### Task instructions
Your task is to copy the lines from the line containing "Task: Click the 106.45 price scale label" through the end of the listing below, both included, without any pictures.

☆ ☆ ☆ ☆ ☆

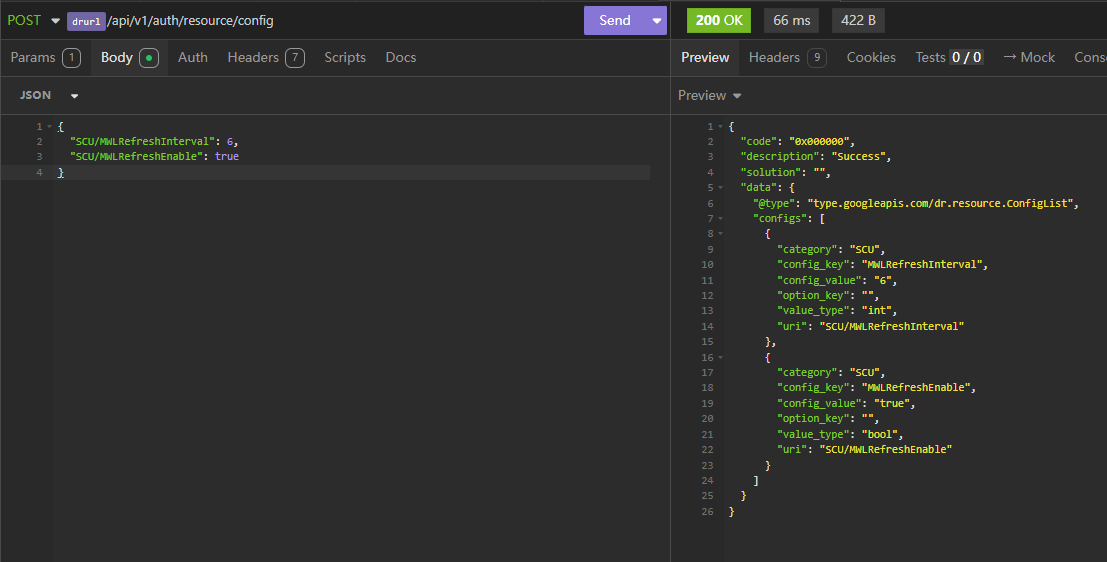Click the Send request button

tap(614, 20)
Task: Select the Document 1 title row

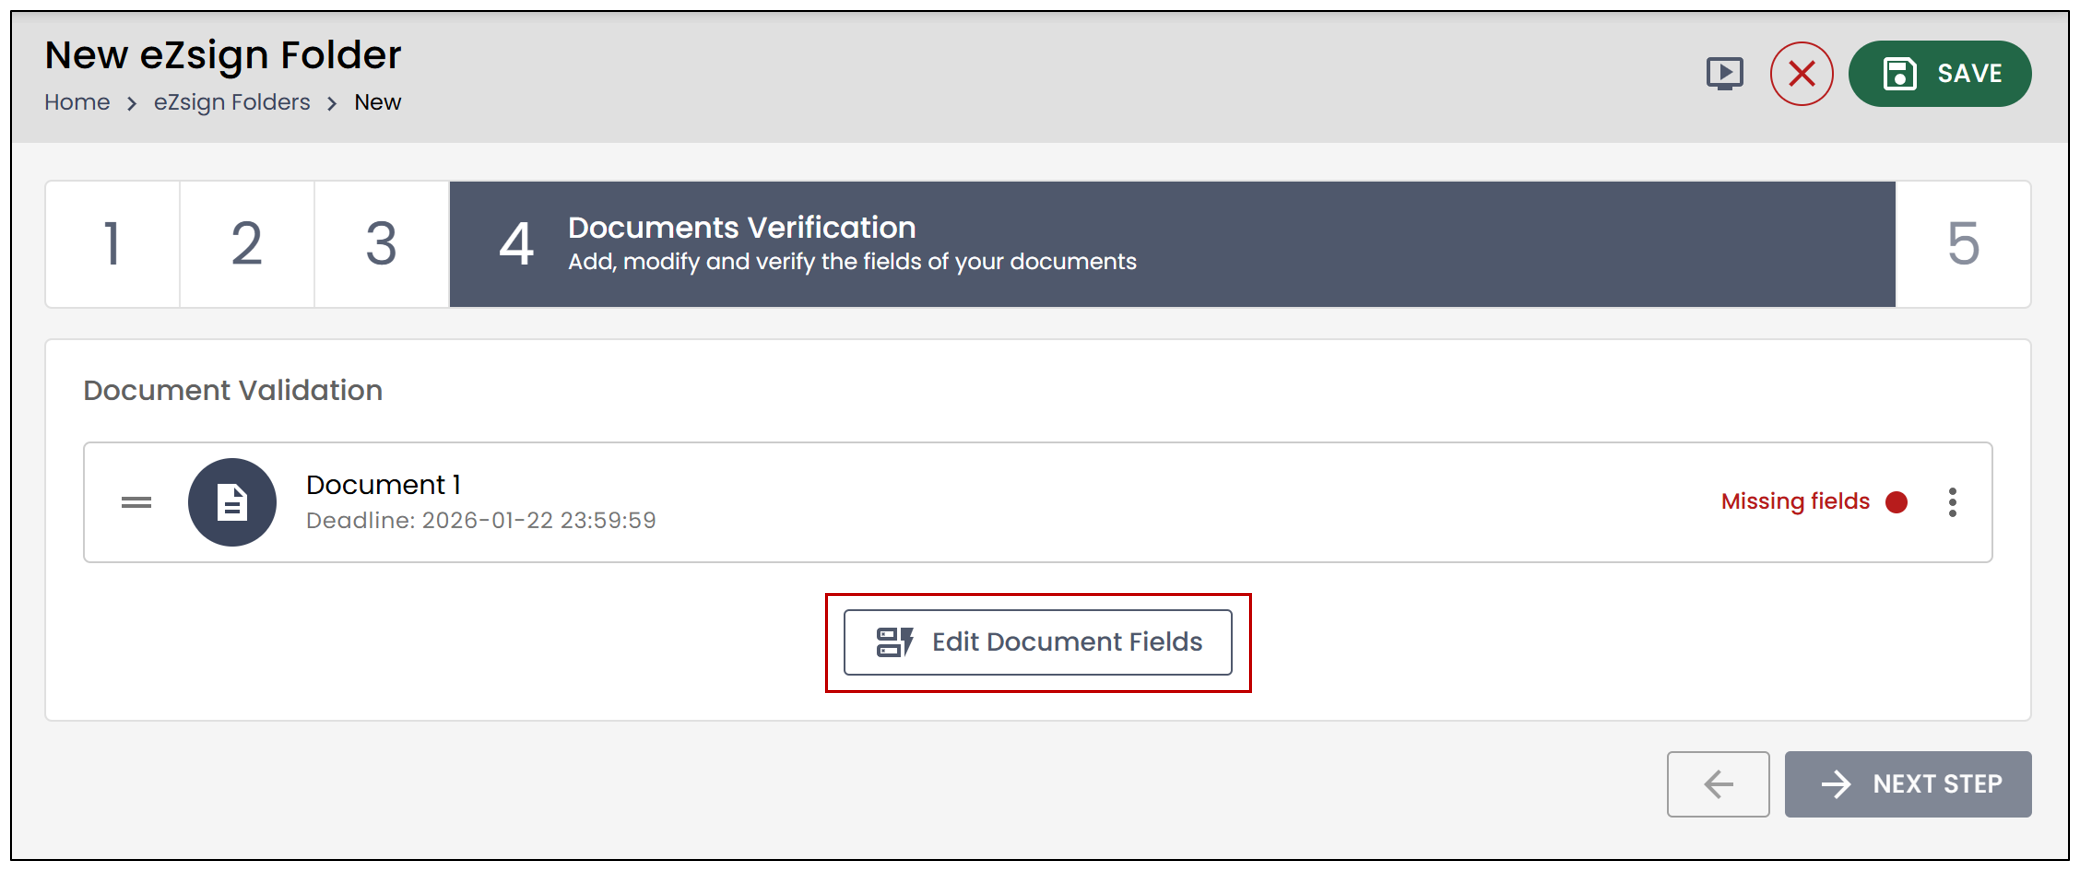Action: point(1038,502)
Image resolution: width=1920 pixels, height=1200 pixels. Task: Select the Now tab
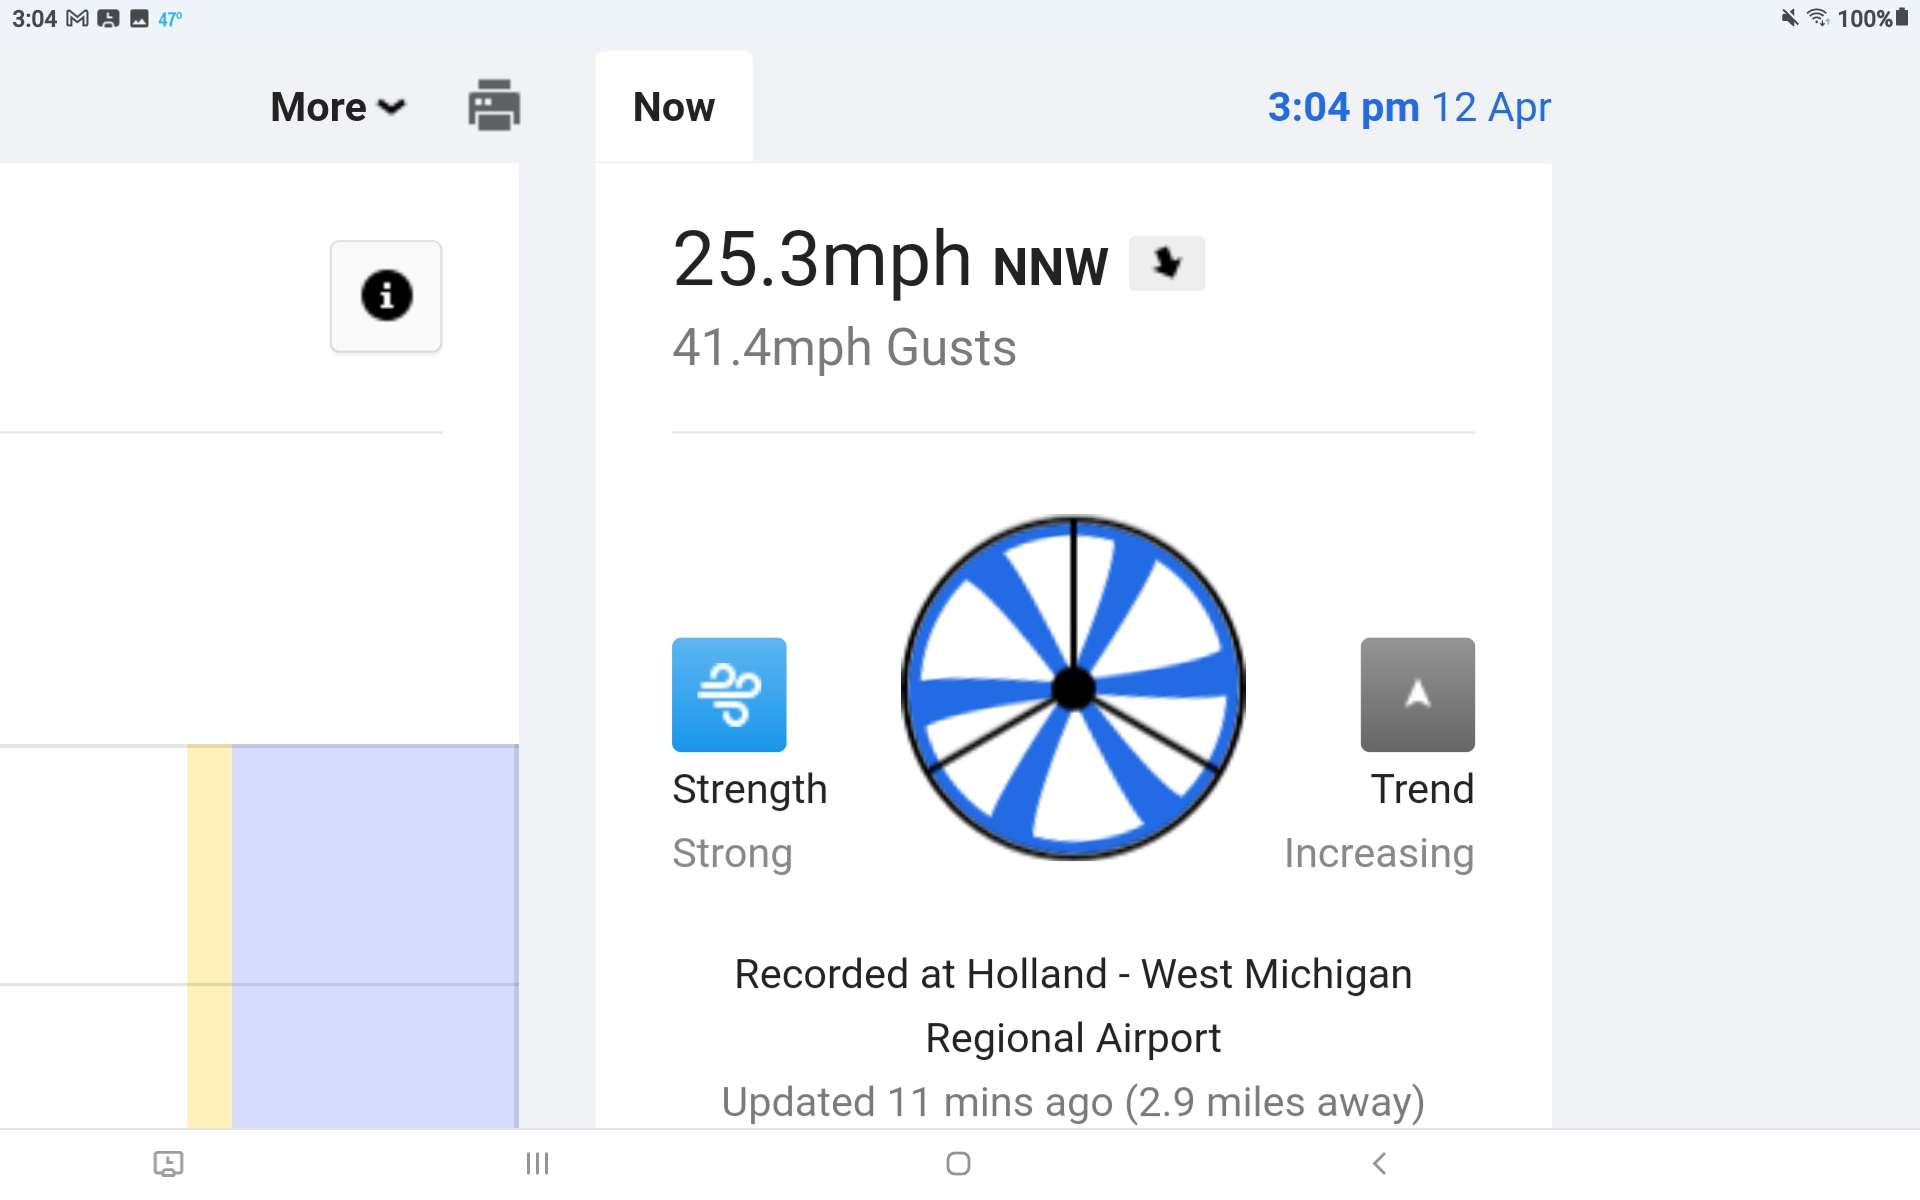[x=674, y=107]
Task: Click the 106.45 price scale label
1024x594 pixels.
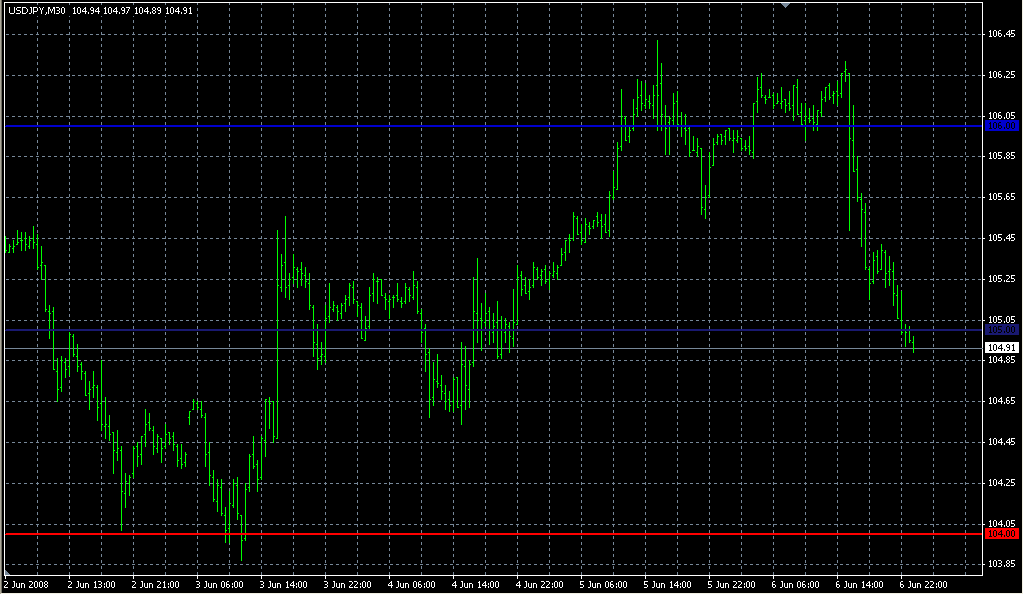Action: pyautogui.click(x=1001, y=34)
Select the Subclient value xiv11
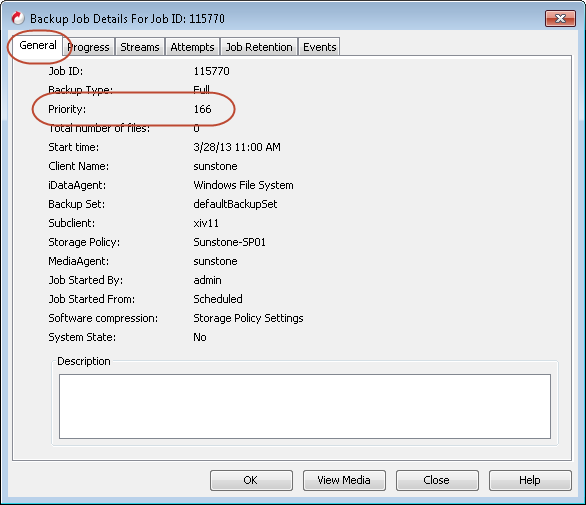Image resolution: width=586 pixels, height=505 pixels. [206, 223]
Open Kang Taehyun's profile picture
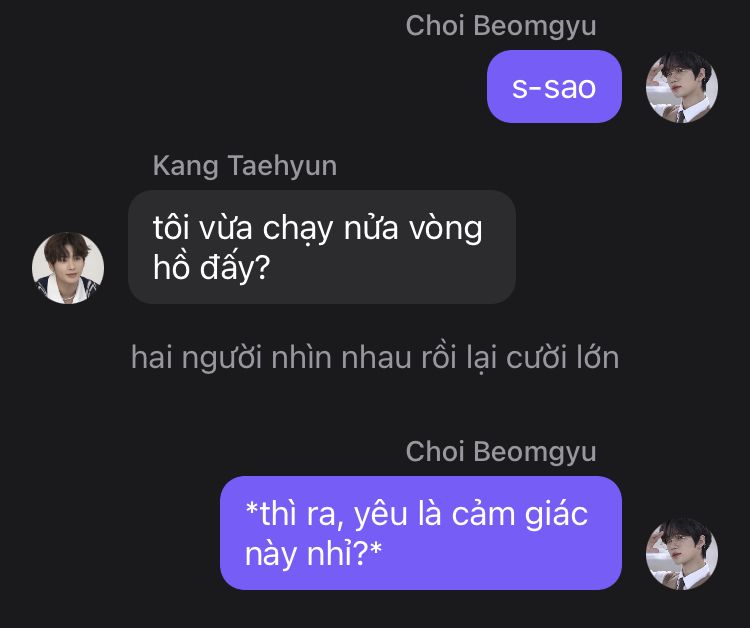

☆ ☆ ☆ ☆ ☆

### Exercise result
Task: Click the 106.45 price scale label
1024x594 pixels.
Action: pyautogui.click(x=1001, y=34)
Select the Subclient value xiv11
Image resolution: width=586 pixels, height=505 pixels. [206, 223]
Open Kang Taehyun's profile picture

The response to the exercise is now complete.